On connaît l'image romantique du voyageur à la recherche d'une terre d'accueil ; et l'on sait déjà que le mirage du port s'évanouira au fur et à mesure que le voyageur s'en approchera. Rappelons à ce propos l'importance des cycles musicaux de Schubert, qui, sur les poèmes de Wilhelm Müller dans le Voyage d'hiver, condamnera le voyageur à l'errance sans fin sur la ritournelle répétitive d'un violoneux. La marche ne s'arrête jamais et son but semble se perdre dans un perpétuel ailleurs, à moins qu'il ne soit déjà perdu dans un passé révolu. Telle s'énonce la problématique romantique de la nostalgie, si bien exaltée par un nouveau genre de « littérature éthique » que préparaient déjà de longue date des penseurs tels que Kant, Jacobi et Hegel.

C'est le philosophe de Königsberg qui le premier dépasse la seule question du retour pour interroger le lieu même de l'aspiration dans ce qu'il présente de psychologiquement illusoire et, par conséquent, décevant : « Les Suisses ainsi que les Westphaliens et les Poméraniens de certaines régions, à ce que m'a raconté un général expérimenté, sont saisis du mal du pays[Heimweh], surtout quand on les transplante dans d'autres contrées ; c'est par le retour des images de l'insouciance et de la vie de bon voisinage, du temps de leur jeunesse, l'effet de la nostalgie[Sehnsucht]pour les lieux où ils ont connu les joies de l'existence ; revenus plus tard chez eux, ils sont très déçus[getauscht]dans leur attente, et se trouvent ainsi guéris ; sans doute pensent-ils que tout s'est transformé ; mais, en fait, c'est qu'ils n'ont pu y ramener leur jeunesse... » Kant révèle donc l'aspect trompeur de la croyance en un temps passé de la jeunesse caractérisé principalement par l'insouciance, entendue comme la mise à l'écart des contraintes de la réalité ; et, plutôt que d'insister sur l'aspect héraclitéen d'une telle situation qui va contre le souhait des retrouvailles, il réinterroge les transformations psychiques du sujet lui-même dont ce dernier ne se doutait pas. Or, du principe de réalité rendu manifeste dans la déception à la persistance du souhait fantasmatique, la question se déplace qui nous fait douter de cette aspiration à retrouver un état de bonheur perdu, dans la mesure où la réalité (Wirklichkeit) de celui-ci se voit dorénavant remise en cause.

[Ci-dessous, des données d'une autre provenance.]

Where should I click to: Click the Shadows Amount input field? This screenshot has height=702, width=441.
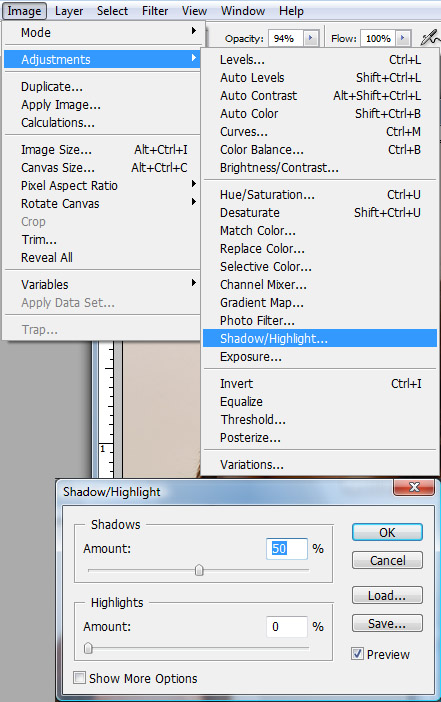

Une réponse à cet ébranlement de la certitude du bonheur originel prend forme, dès lors, chez Jacobi, qui, dans la même orientation de pensée que Kant et Fichte, affirme les limites de la raison devant le sentiment d'infinitude absolue qu'elle ne pourra jamais résoudre. Aussi bien, la nostalgie, qui tend vers l'éternité de l'objet au sens où celui-ci, pour Jacobi, garantirait la valeur et la pérennité de l'identité du sujet, posséderait-elle déjà cet objet même par les seules douleur et tension qui animent son mouvement. Mais la doctrine du philosophe s'oriente bientôt vers une sorte de subjectivisme religieux que la nostalgie contribuera précisément à circonscrire dans le sensible et le fini, ce à quoi ne cessera de s'opposer un penseur comme Hegel. Et c'est ce dernier qui semble le mieux exprimer tout à la fois la force et la douleur de l'âme emplie de nostalgie sous la figure de la «  conscience malheureuse », qui s'offre comme une conscience dédoublée. En effet, tendue vers l'aspiration d'un retour en soi-même, d'une « réconciliation » (Versöhnung) avec soi, la conscience pressent bien un objet, celui-là même qui lui accordera sa singularité ; mais cet objet, en tant qu'essence de l'au-delà inaccessible, ne cesse de s'enfuir à l'approche du geste qui veut le saisir et abandonne alors[...]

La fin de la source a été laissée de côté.